__Brief__. Write out the following listing's lines from the one with "Tallózás szerző szerint (1041, 393)" to the one with "麻布十番 (1131, 393)", exactly, with both included and no others.

__Supplied material__.
------------------------------

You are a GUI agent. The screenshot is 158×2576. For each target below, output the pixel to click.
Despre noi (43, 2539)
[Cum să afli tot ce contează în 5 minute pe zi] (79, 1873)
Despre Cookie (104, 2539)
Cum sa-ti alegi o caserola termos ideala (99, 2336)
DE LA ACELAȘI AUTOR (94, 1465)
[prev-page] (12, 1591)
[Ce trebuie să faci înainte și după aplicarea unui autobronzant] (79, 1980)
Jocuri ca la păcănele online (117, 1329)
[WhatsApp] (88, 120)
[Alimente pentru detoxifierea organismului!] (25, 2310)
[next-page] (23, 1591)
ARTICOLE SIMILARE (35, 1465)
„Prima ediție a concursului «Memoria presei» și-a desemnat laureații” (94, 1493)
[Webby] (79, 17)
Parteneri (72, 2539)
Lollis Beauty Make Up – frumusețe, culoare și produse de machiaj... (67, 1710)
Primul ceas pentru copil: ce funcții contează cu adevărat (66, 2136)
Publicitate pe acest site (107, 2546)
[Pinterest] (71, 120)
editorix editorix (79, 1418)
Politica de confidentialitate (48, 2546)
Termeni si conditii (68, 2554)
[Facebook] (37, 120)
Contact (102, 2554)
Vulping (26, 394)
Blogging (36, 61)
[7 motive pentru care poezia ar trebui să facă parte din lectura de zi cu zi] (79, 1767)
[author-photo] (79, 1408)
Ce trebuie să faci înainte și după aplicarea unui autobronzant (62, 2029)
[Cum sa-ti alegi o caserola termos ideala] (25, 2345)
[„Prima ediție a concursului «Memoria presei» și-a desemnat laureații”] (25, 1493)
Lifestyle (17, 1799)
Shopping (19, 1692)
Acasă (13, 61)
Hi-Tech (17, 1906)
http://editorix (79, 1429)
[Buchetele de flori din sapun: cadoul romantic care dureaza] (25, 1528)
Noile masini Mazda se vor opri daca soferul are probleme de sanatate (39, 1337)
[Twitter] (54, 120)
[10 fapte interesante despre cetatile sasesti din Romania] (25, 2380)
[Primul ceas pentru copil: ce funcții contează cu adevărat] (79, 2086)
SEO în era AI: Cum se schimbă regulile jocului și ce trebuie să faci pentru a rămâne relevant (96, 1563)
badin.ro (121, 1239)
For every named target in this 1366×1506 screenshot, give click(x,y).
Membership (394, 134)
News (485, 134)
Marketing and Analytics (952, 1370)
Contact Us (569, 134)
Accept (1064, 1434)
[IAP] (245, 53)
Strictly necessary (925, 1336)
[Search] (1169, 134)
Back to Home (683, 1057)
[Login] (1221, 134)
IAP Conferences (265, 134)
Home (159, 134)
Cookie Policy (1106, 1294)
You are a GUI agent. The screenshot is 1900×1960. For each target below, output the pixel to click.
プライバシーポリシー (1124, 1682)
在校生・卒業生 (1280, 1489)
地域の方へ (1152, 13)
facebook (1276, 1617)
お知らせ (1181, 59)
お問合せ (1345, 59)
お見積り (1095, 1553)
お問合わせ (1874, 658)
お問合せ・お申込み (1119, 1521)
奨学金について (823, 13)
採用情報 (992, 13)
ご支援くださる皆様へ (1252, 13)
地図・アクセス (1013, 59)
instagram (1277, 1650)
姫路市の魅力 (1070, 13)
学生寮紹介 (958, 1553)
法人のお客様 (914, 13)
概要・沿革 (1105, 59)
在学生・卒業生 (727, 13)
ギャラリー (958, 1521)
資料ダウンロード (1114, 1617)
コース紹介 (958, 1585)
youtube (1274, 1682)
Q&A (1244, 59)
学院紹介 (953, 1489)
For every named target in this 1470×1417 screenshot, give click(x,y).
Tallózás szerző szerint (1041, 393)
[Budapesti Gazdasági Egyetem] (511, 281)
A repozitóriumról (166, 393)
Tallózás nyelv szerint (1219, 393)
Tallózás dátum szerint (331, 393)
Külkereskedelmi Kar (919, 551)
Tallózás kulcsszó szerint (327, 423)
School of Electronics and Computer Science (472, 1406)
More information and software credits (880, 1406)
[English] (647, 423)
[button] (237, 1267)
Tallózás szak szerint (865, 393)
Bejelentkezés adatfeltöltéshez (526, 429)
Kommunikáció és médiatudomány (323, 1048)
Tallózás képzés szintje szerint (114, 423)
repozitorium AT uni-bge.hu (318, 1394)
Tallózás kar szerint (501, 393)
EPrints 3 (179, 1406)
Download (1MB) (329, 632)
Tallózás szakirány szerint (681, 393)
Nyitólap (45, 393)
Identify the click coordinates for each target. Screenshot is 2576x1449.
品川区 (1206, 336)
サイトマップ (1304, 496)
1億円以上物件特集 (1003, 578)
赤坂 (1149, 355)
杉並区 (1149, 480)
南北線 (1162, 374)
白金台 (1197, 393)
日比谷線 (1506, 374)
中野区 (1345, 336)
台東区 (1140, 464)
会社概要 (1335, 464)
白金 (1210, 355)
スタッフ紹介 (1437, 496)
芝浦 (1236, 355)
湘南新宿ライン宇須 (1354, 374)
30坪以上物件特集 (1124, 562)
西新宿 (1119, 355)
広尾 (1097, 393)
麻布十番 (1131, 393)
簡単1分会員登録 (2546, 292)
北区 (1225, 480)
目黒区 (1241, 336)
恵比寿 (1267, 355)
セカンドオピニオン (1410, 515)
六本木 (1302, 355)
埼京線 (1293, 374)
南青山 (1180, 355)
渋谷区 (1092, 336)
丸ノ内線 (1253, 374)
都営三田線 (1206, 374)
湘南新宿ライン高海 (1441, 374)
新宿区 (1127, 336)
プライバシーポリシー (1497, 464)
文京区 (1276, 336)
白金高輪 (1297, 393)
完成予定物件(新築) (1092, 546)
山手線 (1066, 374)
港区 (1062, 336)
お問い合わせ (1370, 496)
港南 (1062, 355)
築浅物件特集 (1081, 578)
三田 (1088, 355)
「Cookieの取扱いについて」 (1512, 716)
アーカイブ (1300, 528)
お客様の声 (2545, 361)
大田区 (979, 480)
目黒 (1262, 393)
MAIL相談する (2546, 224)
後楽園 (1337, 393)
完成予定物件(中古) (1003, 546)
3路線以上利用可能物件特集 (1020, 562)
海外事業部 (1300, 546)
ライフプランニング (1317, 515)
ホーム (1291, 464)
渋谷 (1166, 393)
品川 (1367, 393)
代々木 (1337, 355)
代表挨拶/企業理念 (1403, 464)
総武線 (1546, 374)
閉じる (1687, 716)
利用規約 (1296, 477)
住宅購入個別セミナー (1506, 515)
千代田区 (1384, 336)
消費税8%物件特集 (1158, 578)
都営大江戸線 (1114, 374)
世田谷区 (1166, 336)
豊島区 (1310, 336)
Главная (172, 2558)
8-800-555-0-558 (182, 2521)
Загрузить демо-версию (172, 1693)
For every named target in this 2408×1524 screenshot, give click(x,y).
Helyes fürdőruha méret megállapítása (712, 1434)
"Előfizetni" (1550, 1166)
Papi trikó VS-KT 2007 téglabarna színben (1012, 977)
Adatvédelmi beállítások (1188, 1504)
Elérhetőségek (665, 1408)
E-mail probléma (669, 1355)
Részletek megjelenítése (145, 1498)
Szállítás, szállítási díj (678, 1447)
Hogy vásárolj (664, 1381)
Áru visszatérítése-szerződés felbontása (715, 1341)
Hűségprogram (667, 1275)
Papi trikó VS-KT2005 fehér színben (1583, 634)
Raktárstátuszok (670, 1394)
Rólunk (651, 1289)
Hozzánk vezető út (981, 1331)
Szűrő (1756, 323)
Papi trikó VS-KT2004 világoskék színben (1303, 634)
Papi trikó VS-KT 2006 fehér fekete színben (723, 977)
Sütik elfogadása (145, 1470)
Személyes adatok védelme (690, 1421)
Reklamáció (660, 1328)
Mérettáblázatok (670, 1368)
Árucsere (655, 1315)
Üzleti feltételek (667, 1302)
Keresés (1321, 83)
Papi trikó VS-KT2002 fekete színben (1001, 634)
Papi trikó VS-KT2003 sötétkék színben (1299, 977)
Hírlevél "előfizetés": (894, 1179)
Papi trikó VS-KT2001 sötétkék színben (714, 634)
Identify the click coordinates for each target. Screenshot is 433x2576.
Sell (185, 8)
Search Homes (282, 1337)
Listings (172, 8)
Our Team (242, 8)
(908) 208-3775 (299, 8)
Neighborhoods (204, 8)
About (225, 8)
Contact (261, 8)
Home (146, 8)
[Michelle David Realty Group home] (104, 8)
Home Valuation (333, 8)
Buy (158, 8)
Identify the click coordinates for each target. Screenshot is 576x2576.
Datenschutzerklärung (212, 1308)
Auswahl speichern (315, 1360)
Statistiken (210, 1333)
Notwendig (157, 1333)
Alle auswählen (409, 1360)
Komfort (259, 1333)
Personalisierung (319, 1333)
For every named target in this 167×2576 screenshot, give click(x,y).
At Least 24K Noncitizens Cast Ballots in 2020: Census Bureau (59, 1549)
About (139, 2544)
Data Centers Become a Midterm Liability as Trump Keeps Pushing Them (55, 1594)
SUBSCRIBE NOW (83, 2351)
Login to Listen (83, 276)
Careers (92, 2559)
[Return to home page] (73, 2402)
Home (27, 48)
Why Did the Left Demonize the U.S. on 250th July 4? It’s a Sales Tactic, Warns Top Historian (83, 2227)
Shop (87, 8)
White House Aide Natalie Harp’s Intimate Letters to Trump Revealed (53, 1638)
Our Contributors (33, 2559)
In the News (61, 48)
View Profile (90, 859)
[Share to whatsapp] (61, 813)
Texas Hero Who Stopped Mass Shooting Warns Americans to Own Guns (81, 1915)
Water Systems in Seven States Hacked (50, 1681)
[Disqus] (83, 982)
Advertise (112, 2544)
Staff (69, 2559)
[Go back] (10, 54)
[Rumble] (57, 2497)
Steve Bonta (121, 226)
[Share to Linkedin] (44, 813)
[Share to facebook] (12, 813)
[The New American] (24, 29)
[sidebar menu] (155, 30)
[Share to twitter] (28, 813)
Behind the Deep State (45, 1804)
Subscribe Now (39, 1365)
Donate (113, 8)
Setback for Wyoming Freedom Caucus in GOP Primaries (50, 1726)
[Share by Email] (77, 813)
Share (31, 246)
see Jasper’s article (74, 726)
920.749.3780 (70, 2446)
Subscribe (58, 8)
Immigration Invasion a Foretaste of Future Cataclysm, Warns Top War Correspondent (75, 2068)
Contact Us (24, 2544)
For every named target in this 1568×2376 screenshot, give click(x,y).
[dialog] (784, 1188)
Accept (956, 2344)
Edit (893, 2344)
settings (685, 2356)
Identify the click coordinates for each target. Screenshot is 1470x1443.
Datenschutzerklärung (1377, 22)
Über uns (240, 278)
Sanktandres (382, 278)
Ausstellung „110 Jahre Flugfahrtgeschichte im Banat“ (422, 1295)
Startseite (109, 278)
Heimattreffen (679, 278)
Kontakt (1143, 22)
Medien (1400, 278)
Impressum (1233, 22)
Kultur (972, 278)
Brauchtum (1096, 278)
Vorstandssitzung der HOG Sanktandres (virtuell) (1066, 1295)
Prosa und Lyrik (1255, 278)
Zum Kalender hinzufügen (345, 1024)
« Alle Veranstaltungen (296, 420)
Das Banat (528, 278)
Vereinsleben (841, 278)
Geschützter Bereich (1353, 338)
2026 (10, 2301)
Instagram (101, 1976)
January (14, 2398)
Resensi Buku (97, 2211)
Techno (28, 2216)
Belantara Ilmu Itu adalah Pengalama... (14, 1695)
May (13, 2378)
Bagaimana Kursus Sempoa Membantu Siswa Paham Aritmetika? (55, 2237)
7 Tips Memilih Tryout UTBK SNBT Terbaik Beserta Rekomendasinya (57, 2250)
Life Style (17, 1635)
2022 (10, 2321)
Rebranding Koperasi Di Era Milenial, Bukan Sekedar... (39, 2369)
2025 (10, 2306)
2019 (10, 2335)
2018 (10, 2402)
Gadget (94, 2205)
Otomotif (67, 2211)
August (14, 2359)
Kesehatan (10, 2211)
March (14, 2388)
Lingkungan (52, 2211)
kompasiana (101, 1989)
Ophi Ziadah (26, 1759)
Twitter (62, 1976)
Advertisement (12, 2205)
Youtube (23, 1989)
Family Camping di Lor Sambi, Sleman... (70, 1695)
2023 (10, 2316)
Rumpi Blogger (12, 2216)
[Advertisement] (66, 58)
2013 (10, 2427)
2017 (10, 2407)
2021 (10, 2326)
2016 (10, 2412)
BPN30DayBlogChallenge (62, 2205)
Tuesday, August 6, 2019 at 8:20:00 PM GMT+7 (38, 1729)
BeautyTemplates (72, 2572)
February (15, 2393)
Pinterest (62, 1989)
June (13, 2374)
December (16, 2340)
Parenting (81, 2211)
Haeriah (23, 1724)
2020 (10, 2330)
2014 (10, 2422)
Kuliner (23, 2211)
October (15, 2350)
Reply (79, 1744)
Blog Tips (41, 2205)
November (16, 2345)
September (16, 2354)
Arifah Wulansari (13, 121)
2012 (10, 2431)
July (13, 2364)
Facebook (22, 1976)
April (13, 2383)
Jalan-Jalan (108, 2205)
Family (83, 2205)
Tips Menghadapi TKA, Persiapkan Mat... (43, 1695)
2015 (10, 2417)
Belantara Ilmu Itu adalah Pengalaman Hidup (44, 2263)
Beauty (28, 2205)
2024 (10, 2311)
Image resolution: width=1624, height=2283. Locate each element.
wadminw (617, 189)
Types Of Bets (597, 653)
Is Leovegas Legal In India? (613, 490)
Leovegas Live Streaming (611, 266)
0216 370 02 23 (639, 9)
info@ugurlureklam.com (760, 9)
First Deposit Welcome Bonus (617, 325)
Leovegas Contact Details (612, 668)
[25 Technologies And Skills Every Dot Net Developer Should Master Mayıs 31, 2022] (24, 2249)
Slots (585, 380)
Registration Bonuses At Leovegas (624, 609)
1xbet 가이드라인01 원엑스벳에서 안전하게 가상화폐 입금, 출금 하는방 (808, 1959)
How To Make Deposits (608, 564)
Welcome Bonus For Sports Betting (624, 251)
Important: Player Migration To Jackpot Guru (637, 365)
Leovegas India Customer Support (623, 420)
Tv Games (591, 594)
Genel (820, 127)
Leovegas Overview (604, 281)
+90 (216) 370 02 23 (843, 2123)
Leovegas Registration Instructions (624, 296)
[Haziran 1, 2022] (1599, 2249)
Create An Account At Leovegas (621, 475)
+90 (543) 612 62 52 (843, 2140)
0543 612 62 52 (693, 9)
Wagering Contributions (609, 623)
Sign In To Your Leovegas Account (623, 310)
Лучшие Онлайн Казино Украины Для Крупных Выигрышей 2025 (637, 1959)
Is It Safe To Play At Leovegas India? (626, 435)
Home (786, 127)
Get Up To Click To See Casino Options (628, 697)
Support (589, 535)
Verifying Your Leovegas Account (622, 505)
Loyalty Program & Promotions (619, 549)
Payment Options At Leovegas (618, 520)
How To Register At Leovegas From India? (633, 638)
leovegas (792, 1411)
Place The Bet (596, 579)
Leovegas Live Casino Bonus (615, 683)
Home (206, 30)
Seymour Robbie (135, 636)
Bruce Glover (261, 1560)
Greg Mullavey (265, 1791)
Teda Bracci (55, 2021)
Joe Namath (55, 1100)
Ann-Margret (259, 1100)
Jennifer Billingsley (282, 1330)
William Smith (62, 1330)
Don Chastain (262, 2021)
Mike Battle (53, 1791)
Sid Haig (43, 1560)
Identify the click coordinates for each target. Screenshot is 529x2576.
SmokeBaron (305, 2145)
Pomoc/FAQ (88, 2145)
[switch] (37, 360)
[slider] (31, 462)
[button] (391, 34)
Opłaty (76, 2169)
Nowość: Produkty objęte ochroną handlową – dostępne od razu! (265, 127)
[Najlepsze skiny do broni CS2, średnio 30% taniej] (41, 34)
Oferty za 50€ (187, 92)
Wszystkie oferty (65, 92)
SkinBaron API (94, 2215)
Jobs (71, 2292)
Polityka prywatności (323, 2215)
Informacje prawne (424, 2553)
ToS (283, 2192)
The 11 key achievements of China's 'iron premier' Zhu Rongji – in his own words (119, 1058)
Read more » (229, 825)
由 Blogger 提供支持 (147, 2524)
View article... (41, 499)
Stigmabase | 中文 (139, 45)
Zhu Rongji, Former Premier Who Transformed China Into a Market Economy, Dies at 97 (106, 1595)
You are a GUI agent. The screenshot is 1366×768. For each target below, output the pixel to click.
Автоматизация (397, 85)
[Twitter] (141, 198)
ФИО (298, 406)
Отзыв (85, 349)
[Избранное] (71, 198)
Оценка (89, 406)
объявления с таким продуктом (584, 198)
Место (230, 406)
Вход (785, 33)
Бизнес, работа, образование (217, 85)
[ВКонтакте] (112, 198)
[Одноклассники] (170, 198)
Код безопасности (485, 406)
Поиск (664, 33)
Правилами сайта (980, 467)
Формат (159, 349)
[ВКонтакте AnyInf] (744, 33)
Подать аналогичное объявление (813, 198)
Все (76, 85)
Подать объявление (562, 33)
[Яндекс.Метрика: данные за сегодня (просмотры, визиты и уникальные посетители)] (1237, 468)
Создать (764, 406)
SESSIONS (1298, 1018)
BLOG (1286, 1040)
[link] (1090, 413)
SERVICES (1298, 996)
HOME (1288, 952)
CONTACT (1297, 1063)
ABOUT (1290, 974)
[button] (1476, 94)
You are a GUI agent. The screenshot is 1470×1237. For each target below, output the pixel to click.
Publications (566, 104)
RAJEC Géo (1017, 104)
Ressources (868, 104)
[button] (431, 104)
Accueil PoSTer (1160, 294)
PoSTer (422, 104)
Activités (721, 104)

------------------------------

__Result of this exercise__.
Tallózás szerző szerint (1041, 393)
[Budapesti Gazdasági Egyetem] (511, 281)
A repozitóriumról (166, 393)
Tallózás nyelv szerint (1219, 393)
Tallózás dátum szerint (331, 393)
Külkereskedelmi Kar (919, 551)
Tallózás kulcsszó szerint (327, 423)
School of Electronics and Computer Science (472, 1406)
More information and software credits (880, 1406)
[English] (647, 423)
[button] (237, 1267)
Tallózás szak szerint (865, 393)
Bejelentkezés adatfeltöltéshez (526, 429)
Kommunikáció és médiatudomány (323, 1048)
Tallózás képzés szintje szerint (114, 423)
repozitorium AT uni-bge.hu (318, 1394)
Tallózás kar szerint (501, 393)
EPrints 3 (179, 1406)
Download (1MB) (329, 632)
Tallózás szakirány szerint (681, 393)
Nyitólap (45, 393)
Identify the click coordinates for each target. Screenshot is 2576x1449.
品川区 (1206, 336)
サイトマップ (1304, 496)
1億円以上物件特集 (1003, 578)
赤坂 (1149, 355)
杉並区 (1149, 480)
南北線 (1162, 374)
白金台 (1197, 393)
日比谷線 (1506, 374)
中野区 (1345, 336)
台東区 (1140, 464)
会社概要 (1335, 464)
白金 (1210, 355)
スタッフ紹介 (1437, 496)
芝浦 (1236, 355)
湘南新宿ライン宇須 (1354, 374)
30坪以上物件特集 (1124, 562)
西新宿 (1119, 355)
広尾 (1097, 393)
麻布十番 (1131, 393)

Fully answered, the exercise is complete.